An affectionate silence fills the room while the needle finds its way to the inner ridges of the record, until the music drifts out of the speakers like a warm, mystical spirit into the ears of those present for the archaic art of spinning vinyl. This ritual brings music back to life by activating our deprived senses, for audio is only a fraction of any aesthetic experience. By downloading music, our eyes focus on computer screens instead of cover art, our fingers graze over lifeless lettered keys in place of the elegant edges of our favorite record. Even the dusty, stale smell of our neighborhood record store is missed in our modern day process, as we no longer hold the weight of the music we consume but only pray that our glowing rectangle doesn't crash.
Before you get too deep into your weekend plans, hitch a ride over to Graham's Records [613 W. 26th St.] to celebrate Record Store Day. Amongst stacks of records you'll find Erie's local vinyl connoisseur Michael Graham, owner and operator of Graham's Records.
Record Store Day is celebrated the third Saturday in April to commemorate the non-commercialized culture surrounding independent record stores and the art of music. Despite the day's recent conception in 2007 at a gathering of independent record store owners and employees, it's become an internationally-celebrated event, recognized by some of the biggest names in music such as Matt & Kim, Macklemore, and this year's ambassador, Jack White.
"There is beauty and romance in the act of visiting a record shop and getting turned on to something new that could change the way [we] look at the world, other people, art, and ultimately, [our]selves," says Ambassador White on Recordstoreday.com.
In contrast with Record Store Day's recent birth, Graham has been slinging these tar colored slabs for decades. However, in the last few years he's noticed something peculiar. "Ten years ago, no one cared except the people that had been [collecting] all their life, [but] what I've noticed in the last five years is the age range of people coming in," Graham says reflecting on a recent surge of younger clientele.
According to New York Daily News, "39 percent of [vinyl] purchasers last year were under the age of 25. A staggering 81 percent fell below age 35." While the younger demographics' interests have peaked so have vinyl sales.
Records may not be flying off the shelves at Graham's shop but there is definitely a trend occurring, as worldwide vinyl sales did $177 million in sales compared to a meager $36 million in 2006. According to the International Federation of the Phonographic Industry, 2012 hit a 16-year high.
"I kind of had a hunch that - through the years - people would start to want to come back to [records]," says Graham. Maybe it is a trend for the romantics as our ambassador White would insinuate, or perhaps it's the smooth sound of analog recordings that eases us into our past, or perhaps it is simply an experience that activates more than our ears. "I do think there is a tactile experience to it that some people just really love," Graham shares. "Either they miss it and they come back to it, or they maybe never had it, but when they try it, there is something about just dropping a needle onto a black groove that just seems like voodoo or something."

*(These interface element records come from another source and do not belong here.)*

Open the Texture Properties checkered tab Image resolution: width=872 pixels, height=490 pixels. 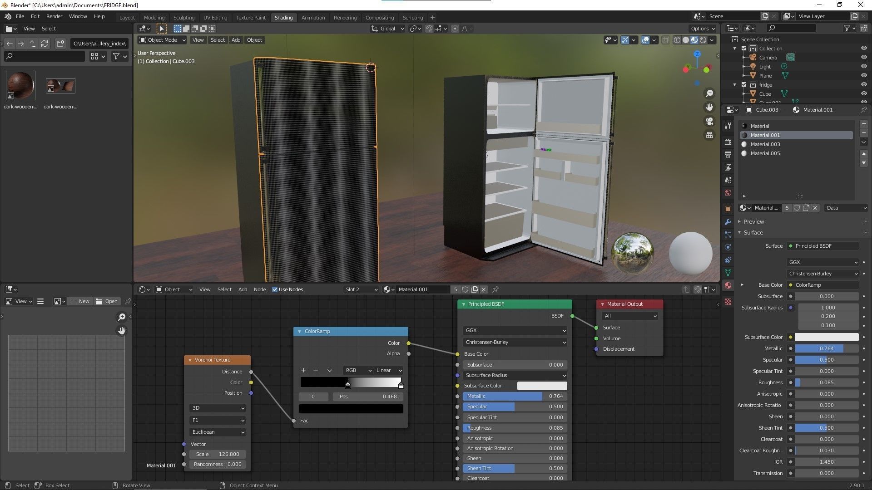728,301
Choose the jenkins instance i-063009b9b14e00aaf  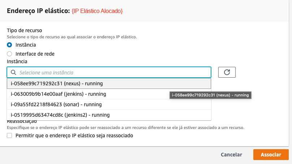(58, 94)
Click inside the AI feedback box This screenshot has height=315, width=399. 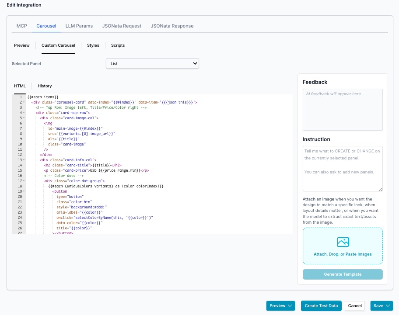pyautogui.click(x=343, y=109)
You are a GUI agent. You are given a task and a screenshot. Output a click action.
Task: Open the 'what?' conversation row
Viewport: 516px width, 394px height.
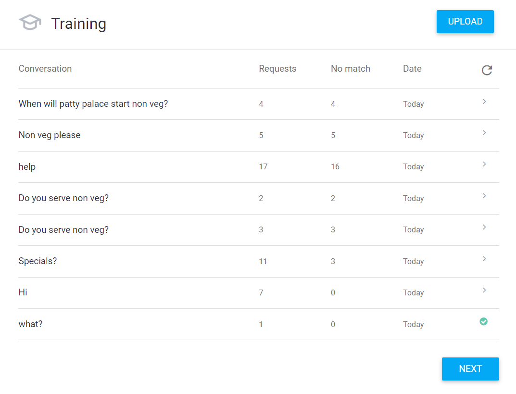(x=259, y=324)
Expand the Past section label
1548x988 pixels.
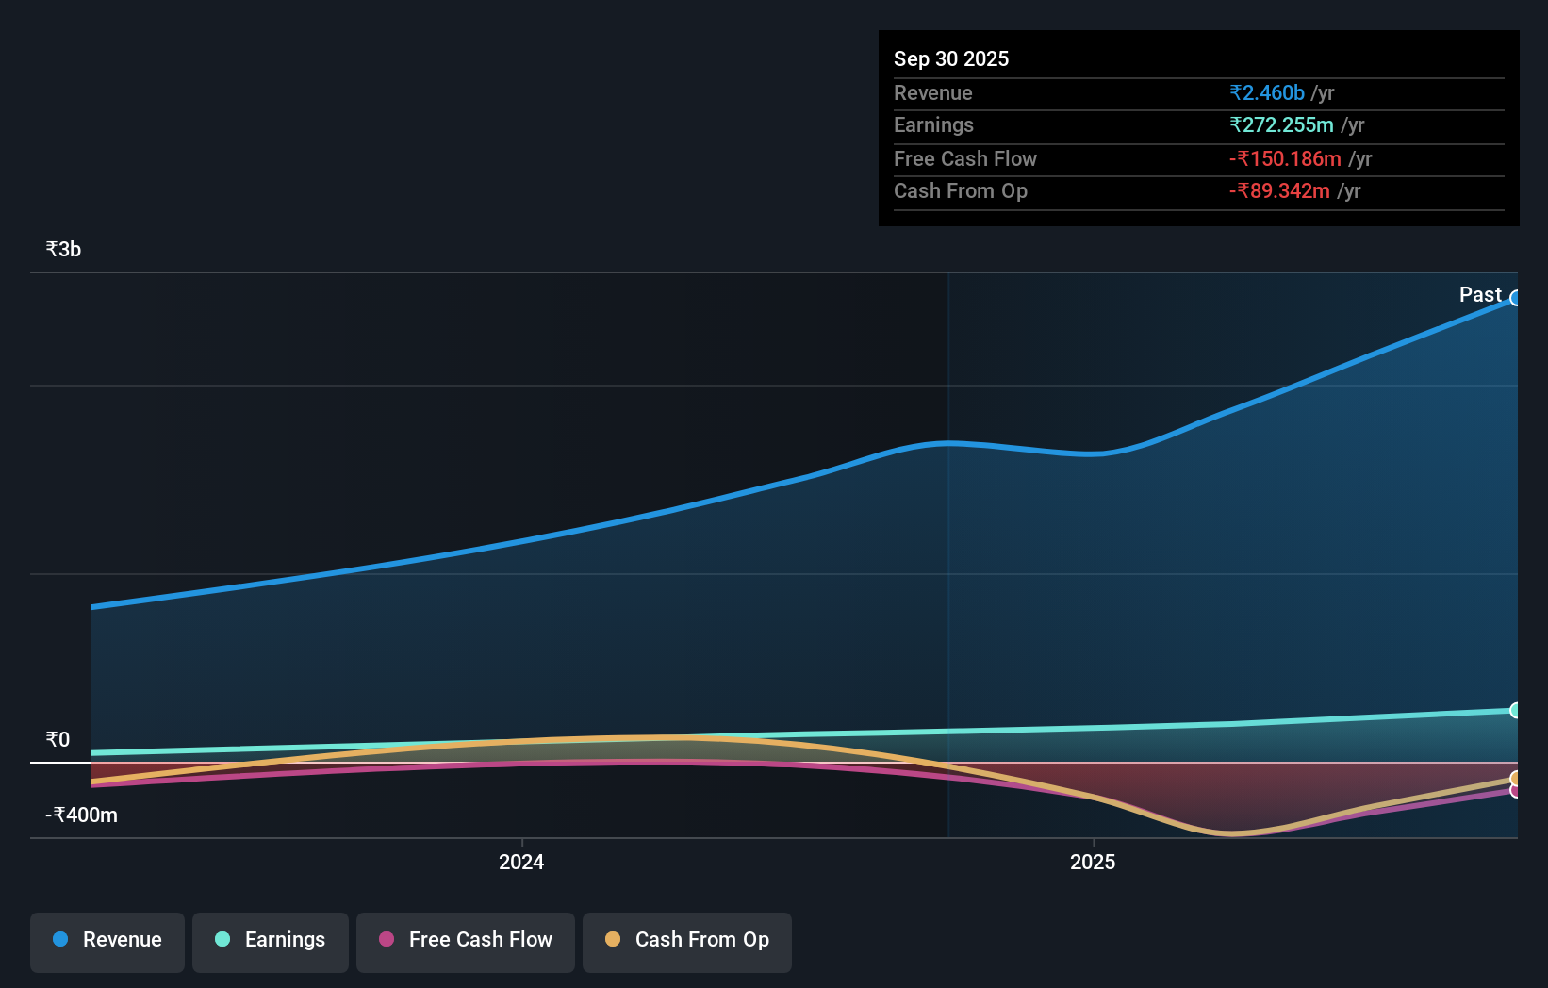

When the needle drops you can feel a rush in your blood, as we find sensations not felt from any other music format. To digest this vinyl Eucharist is to perform a ritual, one that takes care, patience, and a love of music. It allows us to hold the music we own, participate in the experience, and take a deeper look and listen to what we have. "I really think that there's a little bit of a backlash, people are starting to realize that," Graham confirms.

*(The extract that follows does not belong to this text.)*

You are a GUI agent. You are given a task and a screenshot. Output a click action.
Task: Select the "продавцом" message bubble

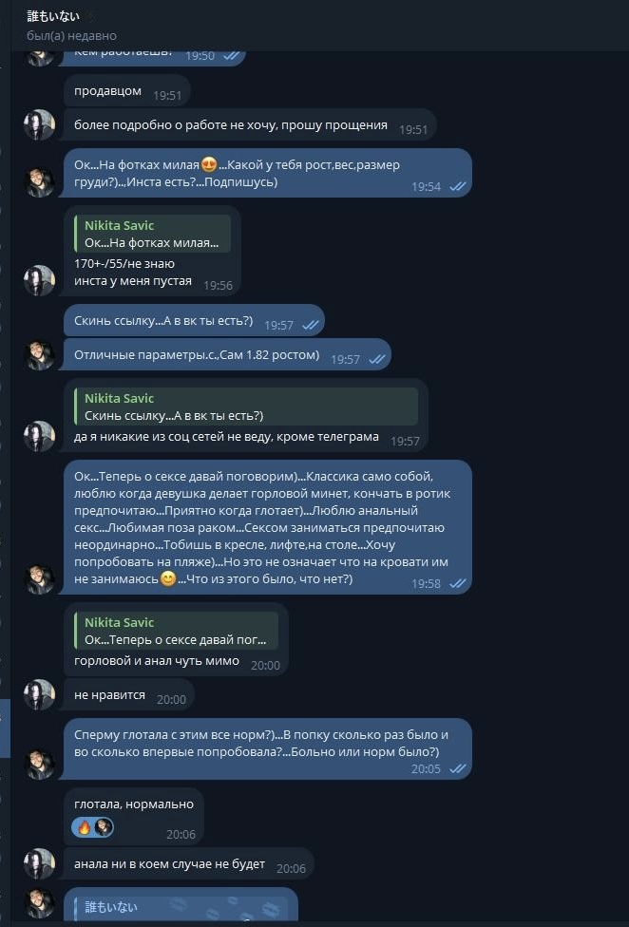(108, 92)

"Let's wake each other up," White says in his ambassadorial quote. "The world hasn't stopped moving. Out there, people are still talking to each other face-to-face, exchanging ideas and turning each other on. Art houses are showing films, people are drinking coffee and telling tall tales, women and men are confusing each other and record stores are selling discs full of soul that you haven't felt yet."
Here in Erie, this new generation is finding its way into Graham's shop. Johnny James and the Absolutes are pressing vinyl, and Erie is supporting its locally-owned stores. While downloading and streaming music has its place, there is an experience in visiting your neighborhood record store – physically searching for what your ears are craving, and leaving with music that isn't sandwiched between advertisements for Bank of America and Wendy's new flat-bread sandwich.
Record Store Day not only celebrates these Ma and Pa record shops, but the culture they foster. It is a culture built on the physical experience of music and art, strengthened by people who find the ritual of playing a record and face-to-face communication more romantic than a mouse click and an anonymous comment. This recent surge of vinyl sales is no trend; it is a global realization that all the music we hold closest to our hearts sits on a small scrap of metal, displayed behind an iridescent box, all simply running until it burns out.